Early sentiment was also supported by the latest $500
billion relief package that cleared the U.S. House of
Representatives the previous day. The bill is with President
Donald Trump, who is expected to sign it into law. The benchmark S&P 500 .SPX is still 17% below its record
high despite gaining ground this month and investors fear a deep
economic slump following a crash in business activity.
On Friday, however, data showed orders for non-defense
capital goods excluding aircraft, a closely watched proxy for
business spending plans, edged up 0.1% last month, compared with
economists' expectations of a 6% plunge. "Maybe it does tell us that the potential for recovery is
slightly better than what was anticipated," Seema Shah, chief
strategist at Principal Global Investors in London said.
The CBOE volatility index .VIX , known as Wall Street's
fear gauge, was down for the third straight session.

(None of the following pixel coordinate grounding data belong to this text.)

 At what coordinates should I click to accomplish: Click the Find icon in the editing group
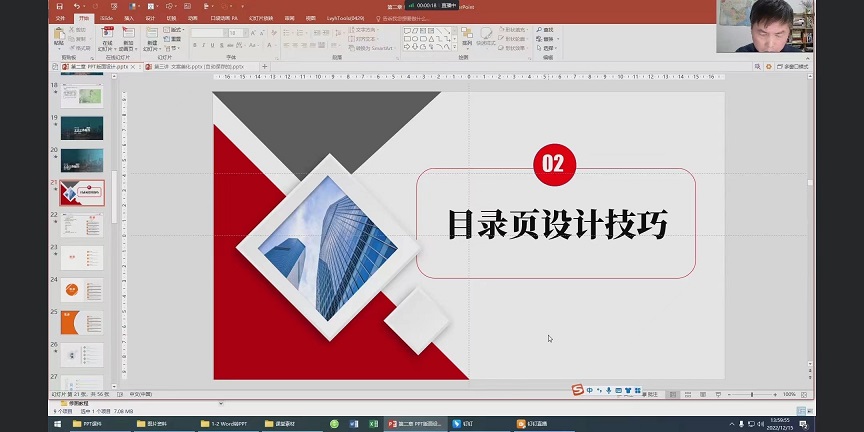click(x=548, y=30)
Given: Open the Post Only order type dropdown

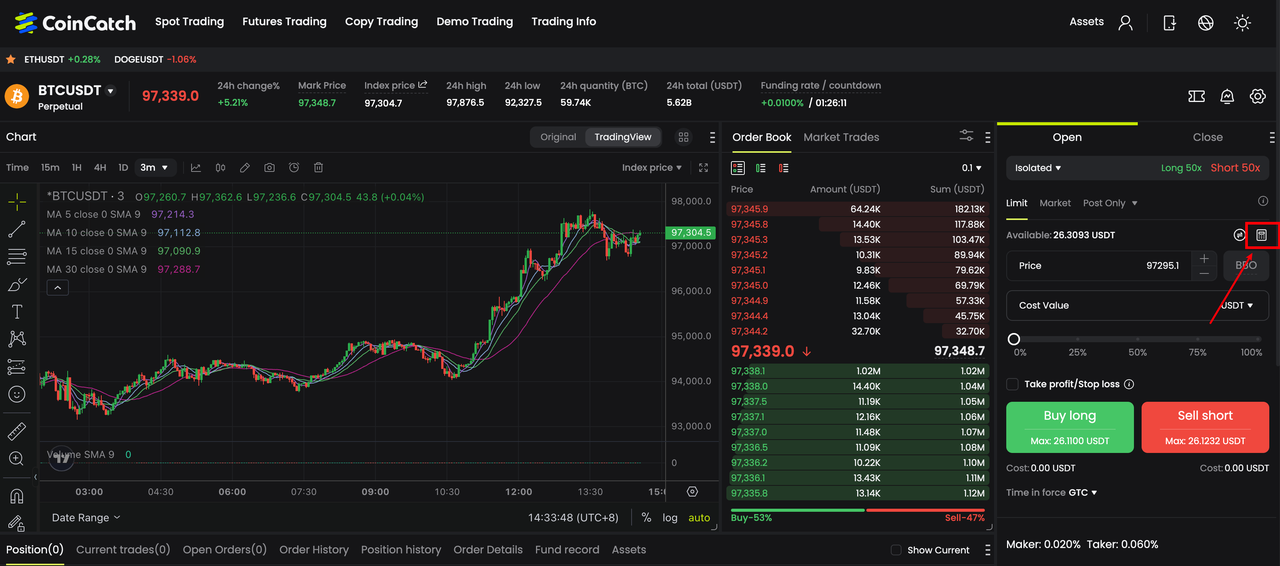Looking at the screenshot, I should coord(1110,203).
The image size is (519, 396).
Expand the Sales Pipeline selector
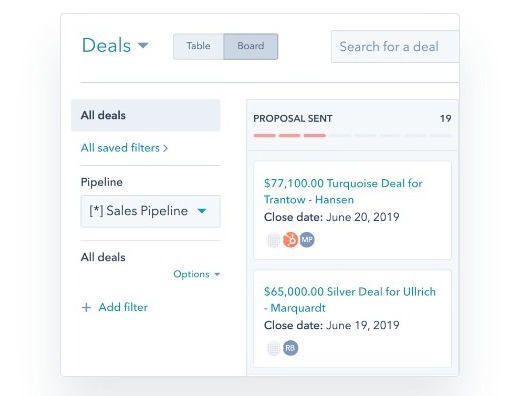tap(150, 211)
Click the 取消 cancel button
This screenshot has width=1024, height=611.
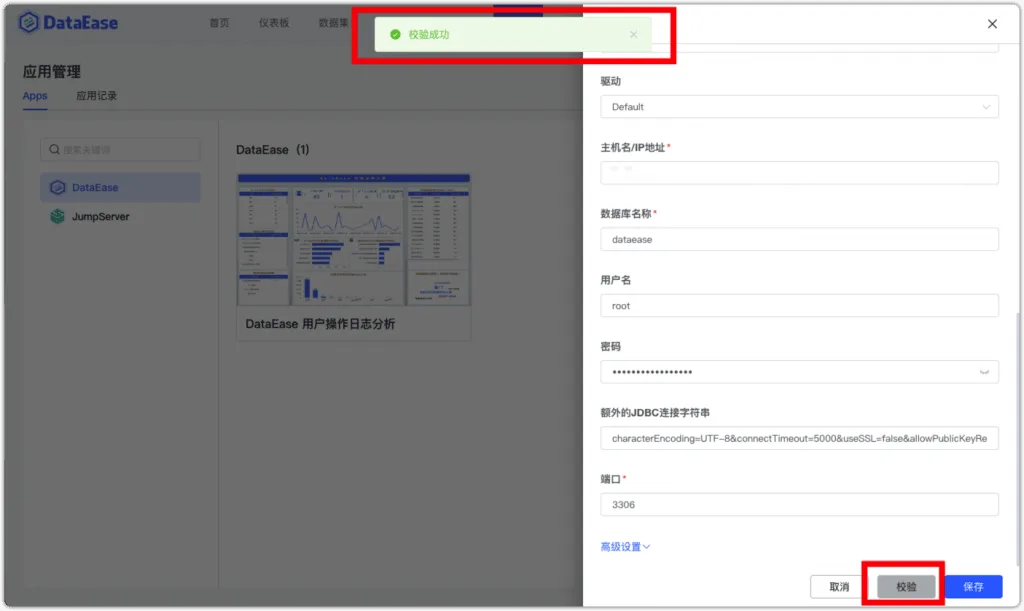[839, 586]
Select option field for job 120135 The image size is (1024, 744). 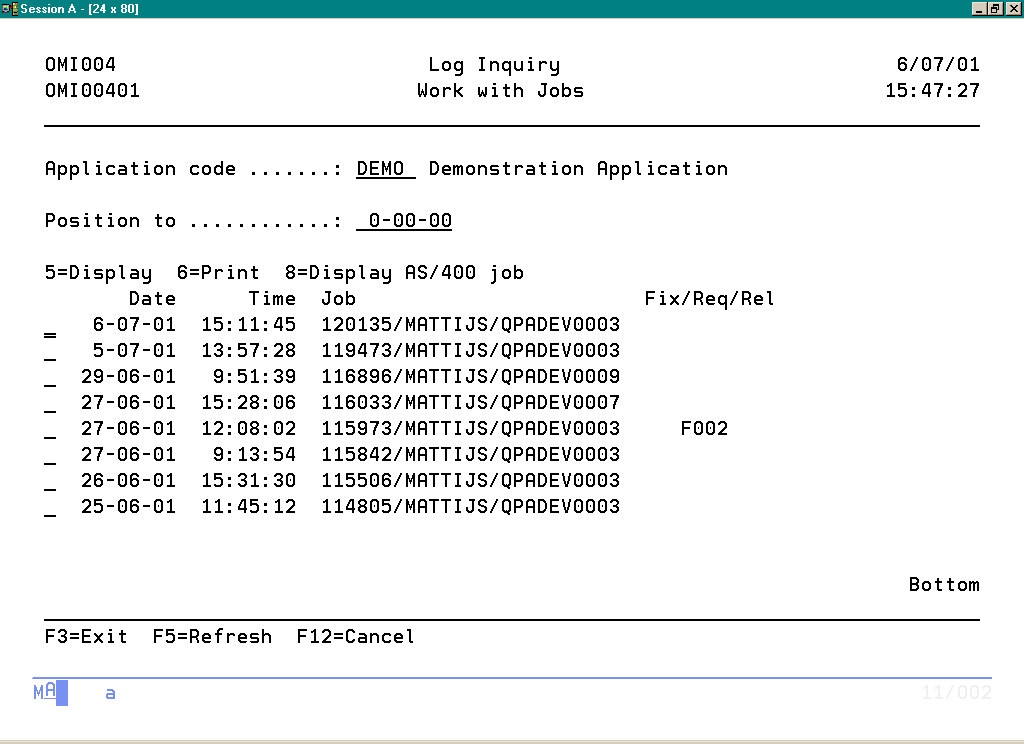(x=50, y=327)
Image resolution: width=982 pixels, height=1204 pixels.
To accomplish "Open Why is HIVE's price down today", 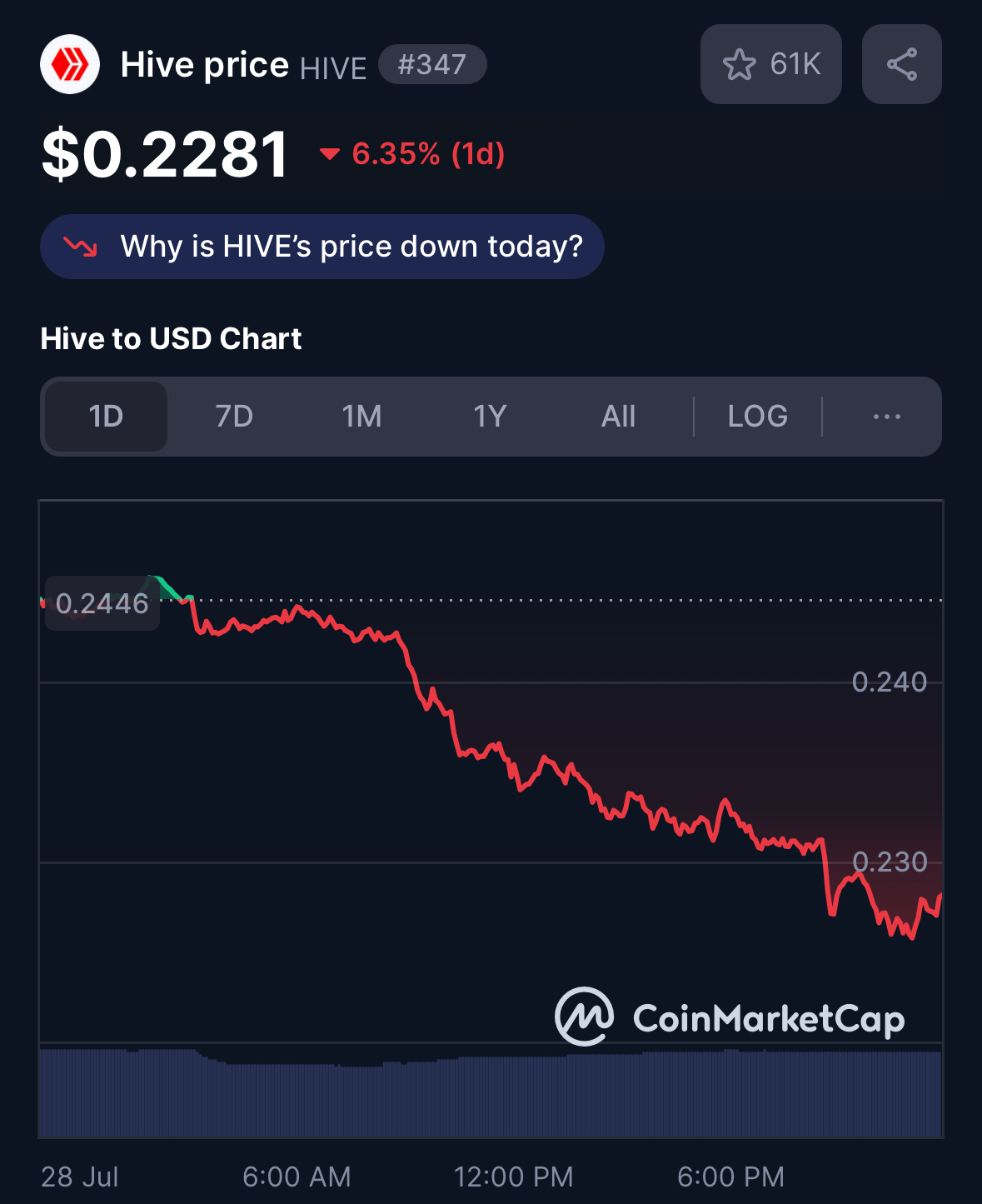I will point(322,247).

Oil-related companies Exxon Mobil XOM.N , Chevron Corp
CVX.N , Apache Corp APA.N and Devon Energy Corp DVN.N rose
between 1.6% and 6.5% in premarket trading as oil prices
recovered after a historic collapse earlier in the week. O/R
At 09:06 a.m. EDT, Dow e-minis 1YMcv1 were up 195 points,
or 0.84%, S&P 500 e-minis EScv1 were up 25.75 points, or 0.93%
and Nasdaq 100 e-minis NQcv1 were up 57.5 points, or 0.67%.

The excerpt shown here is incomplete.